> **The task**
Restate the records exactly. Include all of them.

Data for review below:

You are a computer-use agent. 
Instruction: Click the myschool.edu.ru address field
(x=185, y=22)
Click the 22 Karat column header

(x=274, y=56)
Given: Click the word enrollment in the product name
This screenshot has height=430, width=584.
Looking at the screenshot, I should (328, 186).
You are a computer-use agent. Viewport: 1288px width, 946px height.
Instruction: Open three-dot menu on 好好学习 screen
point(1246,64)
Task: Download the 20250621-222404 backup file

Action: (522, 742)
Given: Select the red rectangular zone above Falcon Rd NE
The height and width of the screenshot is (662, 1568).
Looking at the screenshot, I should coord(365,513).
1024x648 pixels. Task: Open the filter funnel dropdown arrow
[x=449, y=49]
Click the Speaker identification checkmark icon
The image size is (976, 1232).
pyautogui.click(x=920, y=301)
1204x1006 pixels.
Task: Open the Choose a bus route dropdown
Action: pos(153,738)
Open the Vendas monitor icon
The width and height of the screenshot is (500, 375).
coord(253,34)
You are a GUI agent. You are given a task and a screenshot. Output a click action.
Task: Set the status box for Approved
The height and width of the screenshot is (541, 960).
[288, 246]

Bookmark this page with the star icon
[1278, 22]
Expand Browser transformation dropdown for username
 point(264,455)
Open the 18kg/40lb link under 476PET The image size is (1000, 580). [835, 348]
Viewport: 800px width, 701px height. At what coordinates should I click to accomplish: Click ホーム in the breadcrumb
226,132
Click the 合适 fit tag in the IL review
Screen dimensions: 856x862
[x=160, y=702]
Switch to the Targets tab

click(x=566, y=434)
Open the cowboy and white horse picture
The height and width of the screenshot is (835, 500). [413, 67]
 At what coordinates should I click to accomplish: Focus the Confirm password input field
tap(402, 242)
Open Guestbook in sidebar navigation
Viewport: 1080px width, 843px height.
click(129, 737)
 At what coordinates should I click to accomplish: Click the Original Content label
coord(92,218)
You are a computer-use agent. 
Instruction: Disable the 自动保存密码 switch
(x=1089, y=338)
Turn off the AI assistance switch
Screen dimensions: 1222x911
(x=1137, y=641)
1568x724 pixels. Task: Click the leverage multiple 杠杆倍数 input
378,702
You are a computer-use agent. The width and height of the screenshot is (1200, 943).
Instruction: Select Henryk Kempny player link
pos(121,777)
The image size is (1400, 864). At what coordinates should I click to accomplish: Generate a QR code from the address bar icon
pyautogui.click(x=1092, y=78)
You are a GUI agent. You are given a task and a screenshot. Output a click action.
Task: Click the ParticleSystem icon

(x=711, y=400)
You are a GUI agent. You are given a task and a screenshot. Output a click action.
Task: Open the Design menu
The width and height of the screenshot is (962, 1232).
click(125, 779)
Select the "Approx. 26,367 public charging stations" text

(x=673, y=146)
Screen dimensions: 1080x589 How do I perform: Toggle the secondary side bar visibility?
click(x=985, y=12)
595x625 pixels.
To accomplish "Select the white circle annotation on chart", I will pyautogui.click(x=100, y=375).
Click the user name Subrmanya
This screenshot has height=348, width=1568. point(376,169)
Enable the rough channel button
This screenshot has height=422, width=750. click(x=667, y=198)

End of Data for review.

> **Response to this exercise**
You are a computer-use agent. 
Instruction: Click the myschool.edu.ru address field
(x=185, y=22)
Click the 22 Karat column header

(x=274, y=56)
Given: Click the word enrollment in the product name
This screenshot has height=430, width=584.
Looking at the screenshot, I should (328, 186).
You are a computer-use agent. Viewport: 1288px width, 946px height.
Instruction: Open three-dot menu on 好好学习 screen
point(1246,64)
Task: Download the 20250621-222404 backup file

Action: (522, 742)
Given: Select the red rectangular zone above Falcon Rd NE
The height and width of the screenshot is (662, 1568).
Looking at the screenshot, I should coord(365,513).
1024x648 pixels. Task: Open the filter funnel dropdown arrow
[x=449, y=49]
Click the Speaker identification checkmark icon
The image size is (976, 1232).
pyautogui.click(x=920, y=301)
1204x1006 pixels.
Task: Open the Choose a bus route dropdown
Action: pos(153,738)
Open the Vendas monitor icon
The width and height of the screenshot is (500, 375).
coord(253,34)
You are a GUI agent. You are given a task and a screenshot. Output a click action.
Task: Set the status box for Approved
The height and width of the screenshot is (541, 960).
[288, 246]

Bookmark this page with the star icon
[1278, 22]
Expand Browser transformation dropdown for username
 point(264,455)
Open the 18kg/40lb link under 476PET The image size is (1000, 580). [835, 348]
Viewport: 800px width, 701px height. At what coordinates should I click to accomplish: Click ホーム in the breadcrumb
226,132
Click the 合适 fit tag in the IL review
Screen dimensions: 856x862
[x=160, y=702]
Switch to the Targets tab

click(x=566, y=434)
Open the cowboy and white horse picture
The height and width of the screenshot is (835, 500). [413, 67]
 At what coordinates should I click to accomplish: Focus the Confirm password input field
tap(402, 242)
Open Guestbook in sidebar navigation
Viewport: 1080px width, 843px height.
click(129, 737)
 At what coordinates should I click to accomplish: Click the Original Content label
coord(92,218)
You are a computer-use agent. 
Instruction: Disable the 自动保存密码 switch
(x=1089, y=338)
Turn off the AI assistance switch
Screen dimensions: 1222x911
(x=1137, y=641)
1568x724 pixels. Task: Click the leverage multiple 杠杆倍数 input
378,702
You are a computer-use agent. The width and height of the screenshot is (1200, 943).
Instruction: Select Henryk Kempny player link
pos(121,777)
The image size is (1400, 864). At what coordinates should I click to accomplish: Generate a QR code from the address bar icon
pyautogui.click(x=1092, y=78)
You are a GUI agent. You are given a task and a screenshot. Output a click action.
Task: Click the ParticleSystem icon

(x=711, y=400)
You are a GUI agent. You are given a task and a screenshot. Output a click action.
Task: Open the Design menu
The width and height of the screenshot is (962, 1232).
click(125, 779)
Select the "Approx. 26,367 public charging stations" text

(x=673, y=146)
Screen dimensions: 1080x589 How do I perform: Toggle the secondary side bar visibility?
click(x=985, y=12)
595x625 pixels.
To accomplish "Select the white circle annotation on chart", I will pyautogui.click(x=100, y=375).
Click the user name Subrmanya
This screenshot has height=348, width=1568. point(376,169)
Enable the rough channel button
This screenshot has height=422, width=750. click(x=667, y=198)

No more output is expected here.